Pete actively applied himself at not trying. He’d rerouted any scholarly energy into skipping school, stealing beer, and narrowly averting the police. Pete, I knew, the moment our eyes locked at All County Band, was my spirit animal. That is, if spirit animals came in pairs and one was good and one was evil. Pete was the evil one. But also the more fun one. The one with better band t-shirts. The one with a better record collection. A record collection he’d probably shop-lifted — he was that sort of spirit animal.

Most of our friendship (with air quotes) was Pete showing up at inopportune times. Family dinners. Getting a friend to drive him to my house then getting the car stuck in my driveway so my dad had to tow them out. Inviting me over to play records, then stealing my Sid Vicious album.

But with Pete I got to be The Girl With The Sid Vicious Album, which I preferred to The Girl Who Makes Third-Chair Flute In All County Band. With Pete, I could wear black nail polish and torn jeans. I could apply myself at not applying myself.

Plus, I was a year older and two inches taller and my parents still cared where I was. Not that I always told the truth about where I was, but they would have noticed if I didn’t make it home by dark. I had that over Pete. So when he called to see if I wanted to hang out behind the high school in Geneva I said yes.

And when Pete said “Let’s break into the pool,” I was like, “Uhm,” but luckily we couldn’t. Neither of us was motivated enough to apply ourselves at breaking and entering. So we just milled around, unwilling to admit that Hanging Out Behind The High School In Geneva was lame.

But then Pete had the brilliant idea to throw lit matches into the dumpster, one after the other. I laughed at first, but maybe ten matches in it seemed like Maybe Not The Best Idea. I said so. “God,” Pete sulked. “What do you think’s gonna happen?”

A tentative flame licked the metal lip of the dumpster. We were both impressed. It was soon joined by a more boisterous flame, and then a family of angry and determined flames. “Oh shit,” Pete said. He picked up his skateboard and took off running.

When you have a friend like Pete, a friend who is not such a great friend, a friend who drinks your cough syrup and annoys your dad, you are not altogether surprised when he sets a dumpster on fire and leaves you alone at the scene of the crime.

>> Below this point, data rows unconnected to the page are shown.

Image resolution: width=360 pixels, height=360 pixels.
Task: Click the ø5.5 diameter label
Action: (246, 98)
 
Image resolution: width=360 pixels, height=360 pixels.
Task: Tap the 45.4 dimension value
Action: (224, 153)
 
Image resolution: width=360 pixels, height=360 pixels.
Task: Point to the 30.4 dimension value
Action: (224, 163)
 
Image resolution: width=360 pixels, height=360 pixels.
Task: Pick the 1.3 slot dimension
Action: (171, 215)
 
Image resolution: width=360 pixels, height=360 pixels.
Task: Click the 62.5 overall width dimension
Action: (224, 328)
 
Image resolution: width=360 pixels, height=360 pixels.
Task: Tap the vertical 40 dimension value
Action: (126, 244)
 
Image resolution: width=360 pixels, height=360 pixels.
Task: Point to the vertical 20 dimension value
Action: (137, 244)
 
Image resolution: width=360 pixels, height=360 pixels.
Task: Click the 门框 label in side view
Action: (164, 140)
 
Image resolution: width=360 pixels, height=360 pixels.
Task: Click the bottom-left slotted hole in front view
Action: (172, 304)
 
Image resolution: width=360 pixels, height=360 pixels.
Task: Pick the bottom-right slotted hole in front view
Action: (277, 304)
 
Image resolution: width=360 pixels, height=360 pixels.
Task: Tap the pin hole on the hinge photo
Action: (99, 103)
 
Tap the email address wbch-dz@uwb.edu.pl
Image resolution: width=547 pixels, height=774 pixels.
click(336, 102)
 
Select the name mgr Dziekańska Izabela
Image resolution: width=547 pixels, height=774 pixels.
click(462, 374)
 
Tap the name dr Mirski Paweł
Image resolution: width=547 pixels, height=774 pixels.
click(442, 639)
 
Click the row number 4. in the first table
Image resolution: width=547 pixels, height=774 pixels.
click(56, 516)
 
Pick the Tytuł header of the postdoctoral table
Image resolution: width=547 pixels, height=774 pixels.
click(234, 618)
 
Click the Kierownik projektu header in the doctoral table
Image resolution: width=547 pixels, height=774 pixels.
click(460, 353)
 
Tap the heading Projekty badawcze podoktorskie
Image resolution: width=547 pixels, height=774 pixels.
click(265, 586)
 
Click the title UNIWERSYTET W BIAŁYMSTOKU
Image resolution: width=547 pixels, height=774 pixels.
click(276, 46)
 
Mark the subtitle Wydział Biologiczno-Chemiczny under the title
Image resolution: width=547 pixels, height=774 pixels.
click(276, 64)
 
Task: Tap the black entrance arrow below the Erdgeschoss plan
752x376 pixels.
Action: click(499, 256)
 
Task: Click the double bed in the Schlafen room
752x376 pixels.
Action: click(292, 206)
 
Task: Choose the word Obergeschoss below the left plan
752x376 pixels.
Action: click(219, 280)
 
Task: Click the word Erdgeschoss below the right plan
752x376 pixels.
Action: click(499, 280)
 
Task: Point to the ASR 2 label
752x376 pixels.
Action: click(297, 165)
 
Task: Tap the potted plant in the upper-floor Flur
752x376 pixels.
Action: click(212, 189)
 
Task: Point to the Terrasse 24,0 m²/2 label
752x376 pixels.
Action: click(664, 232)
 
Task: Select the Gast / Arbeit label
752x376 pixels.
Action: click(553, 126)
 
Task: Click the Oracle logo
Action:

I called 911 from the payphone and waited a safe distance from the dumpster for the firetruck. “Did you set this?” the police asked. They came, too.

I said no. I said I was there for All County Band practice. I said I’d made third-chair flute but maybe next year I’d get first chair. “Fingers crossed,” I said and kept my fingers shoved into my pockets so the police couldn’t see my black nail polish.

The cop looked around for the real culprit. Clearly it wasn’t me. Even with my torn jeans. I still had too much of the stench of a smart kid. A flute-playing top-percentile kid. “Do your parents know where you are?” He finally asked.

I said yes. Earnestly. Wide-eyed. It was pretty much mostly not a lie.

I thought of Pete who was in the wind, Pete who still had matches. Pete whose parents maybe hadn’t remembered to worry about him that day. That week. I thought of all the dumpsters out there and how much Pete could destroy if he applied himself.